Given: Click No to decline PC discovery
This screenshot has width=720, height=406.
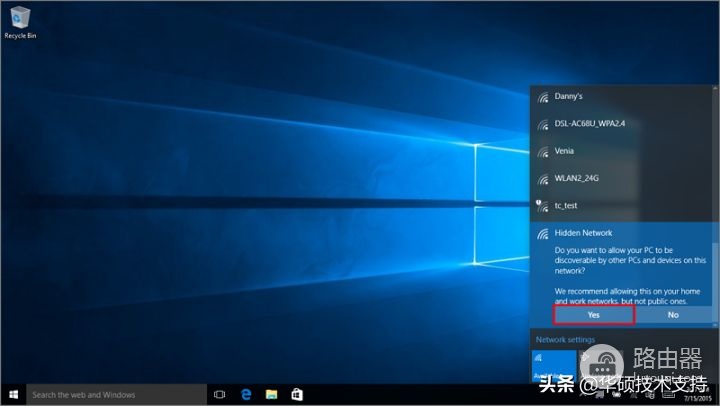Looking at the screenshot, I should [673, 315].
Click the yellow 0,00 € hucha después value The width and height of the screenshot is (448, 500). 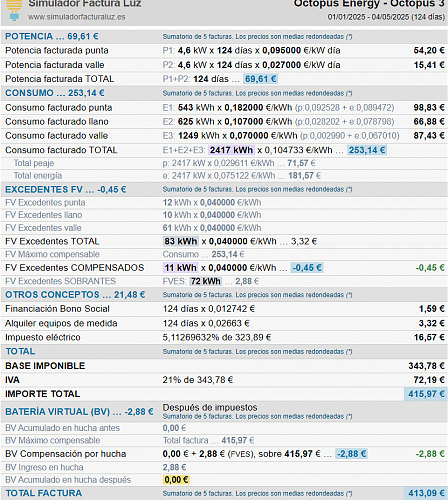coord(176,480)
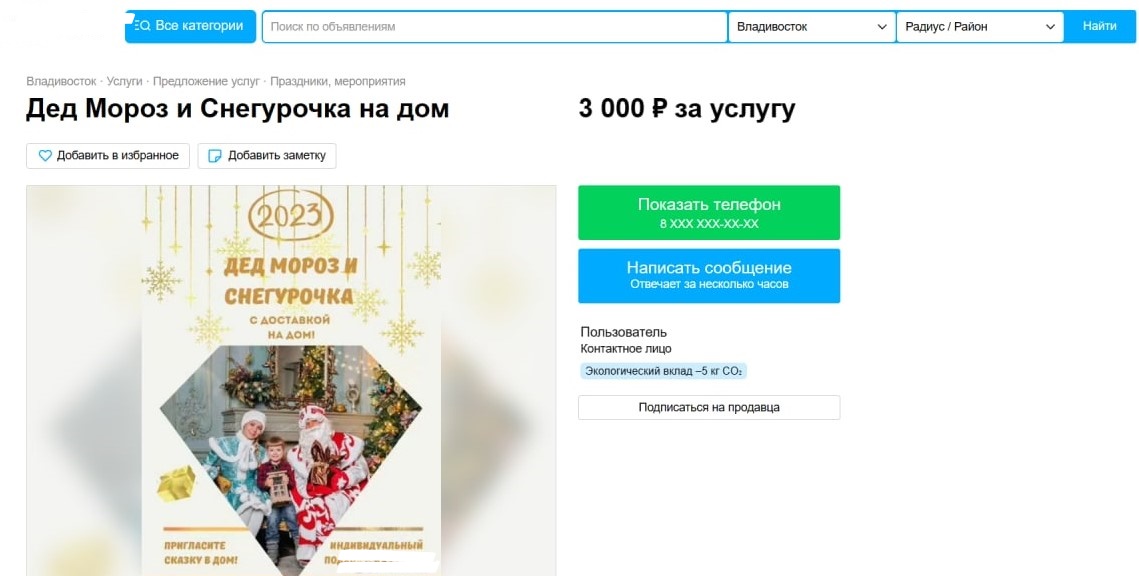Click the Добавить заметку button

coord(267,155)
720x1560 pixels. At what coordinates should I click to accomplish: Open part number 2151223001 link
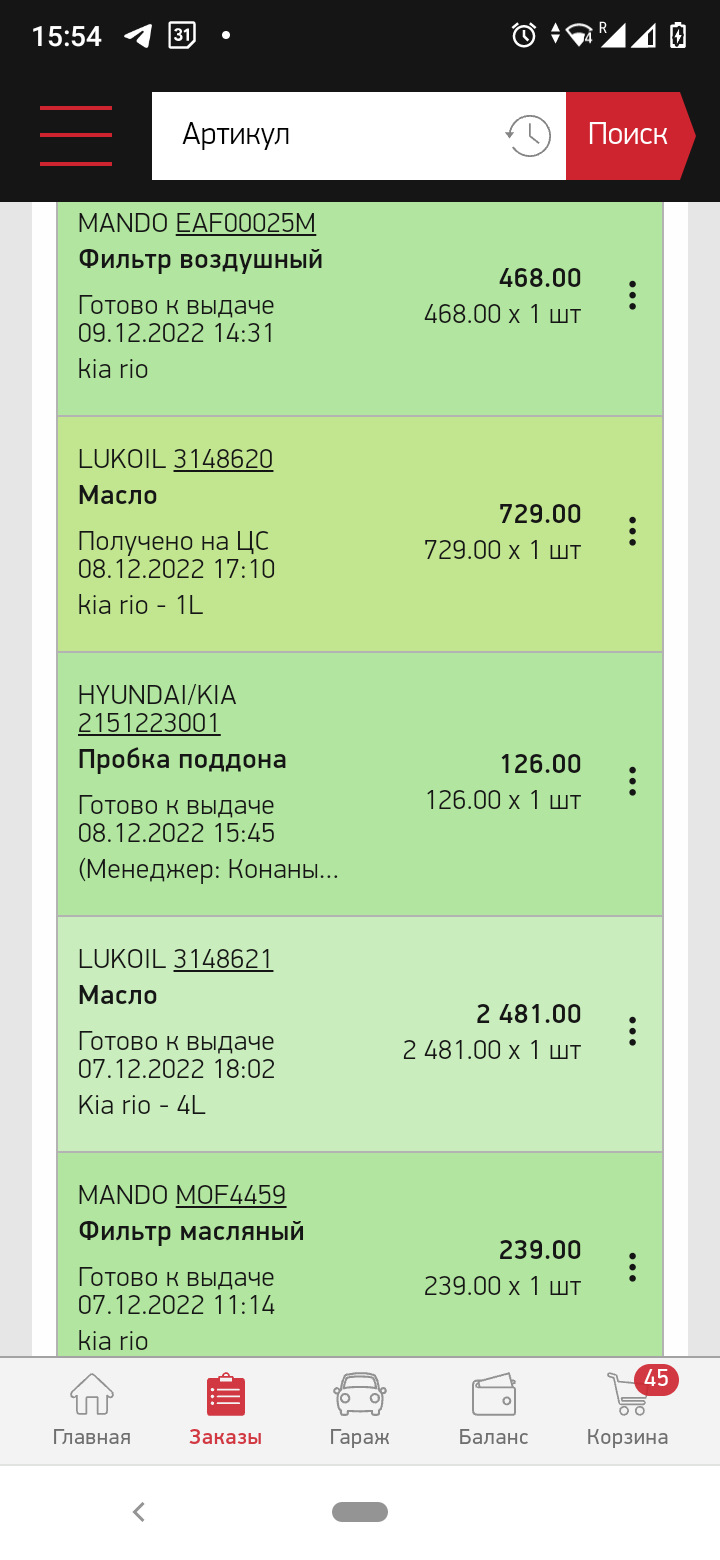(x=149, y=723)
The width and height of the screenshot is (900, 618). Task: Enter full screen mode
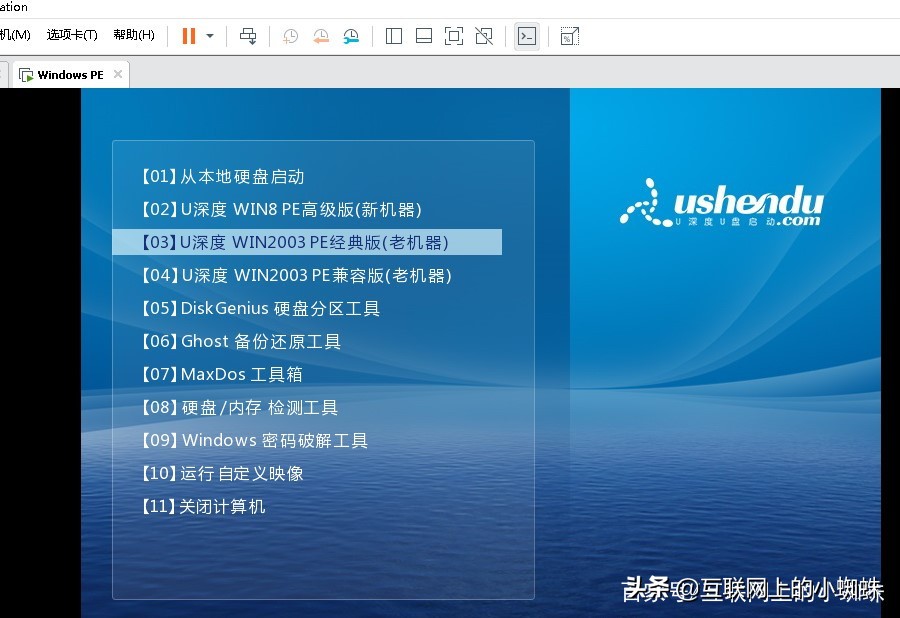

• [What is expected]: Set down exactly, with no additions, each line from the line that includes "720x1560 pixels. At" to the final line of the entries above; leave pictures out.

• [Reply]:
720x1560 pixels. At what coordinates should I click to accomplish: Open part number 2151223001 link
(x=149, y=723)
The width and height of the screenshot is (900, 618). Task: Enter full screen mode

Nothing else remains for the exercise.